This week you need to read the print (14 May 2011) or the online version of The New Scientist, no iffs, no buts, you need to read it (the online version is free but you need to register). The article I am imploring you to read is titled "The Grand Delusion".
The Grand Delusion is a seven page article that explains, in easy steps, why the world we think we perceive is just a fabrication constructed in our heads.
Amongst the points raised by the article are:
- During the waking day your eyes are 'offline' for about four hours in total, the total impact of blinks and more importantly saccades (when the eye flicks from one point to another).
- Your colour vision is restricted to an area about the size of your thumbnail when held at arm's length.
- Our biases affect our use of 'facts' not just attitudes.
- Many of our memories are false, but they are indistinguishable from 'true' memories (in 2002 one study found that when asked about the death of Princess Diana nearly half of respondents remembered seeing tv footage of the actual crash- but no such footage exists.

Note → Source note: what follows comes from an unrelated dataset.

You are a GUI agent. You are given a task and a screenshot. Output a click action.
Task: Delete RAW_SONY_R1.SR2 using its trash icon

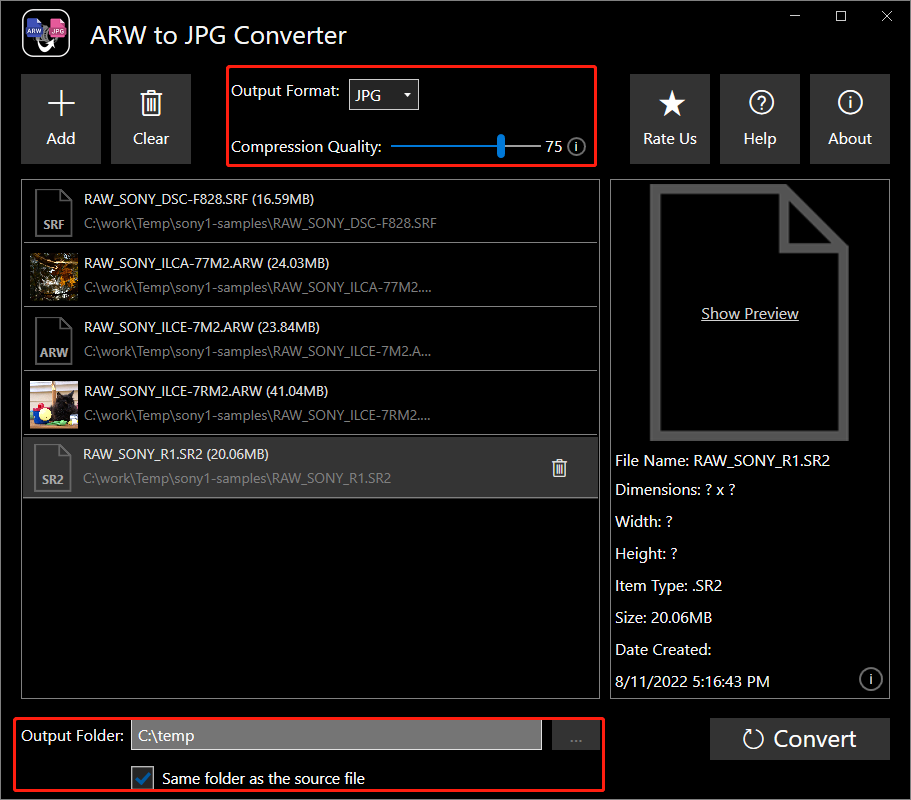559,467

- Most of us tend to think we are better than average at a wide variety of things (74% of drivers think they are better than average, and those who have had a recent crash have an even higher opinion of their skills).
For market researchers all of this news is challenging. As Mark Earls is fond of saying, we are all unreliable witnesses to our own selves.
ps one of the points in the article is that we tend to 'seek out' and believe things that agree with us, a phenomenon called 'confirmation bias', so perhaps I just agree with the article because it is a better informed version of myself? And perhaps I seek out my 'facts' in the New Scientist rather than the Murdoch press because I like the 'facts' in the New Scientist better?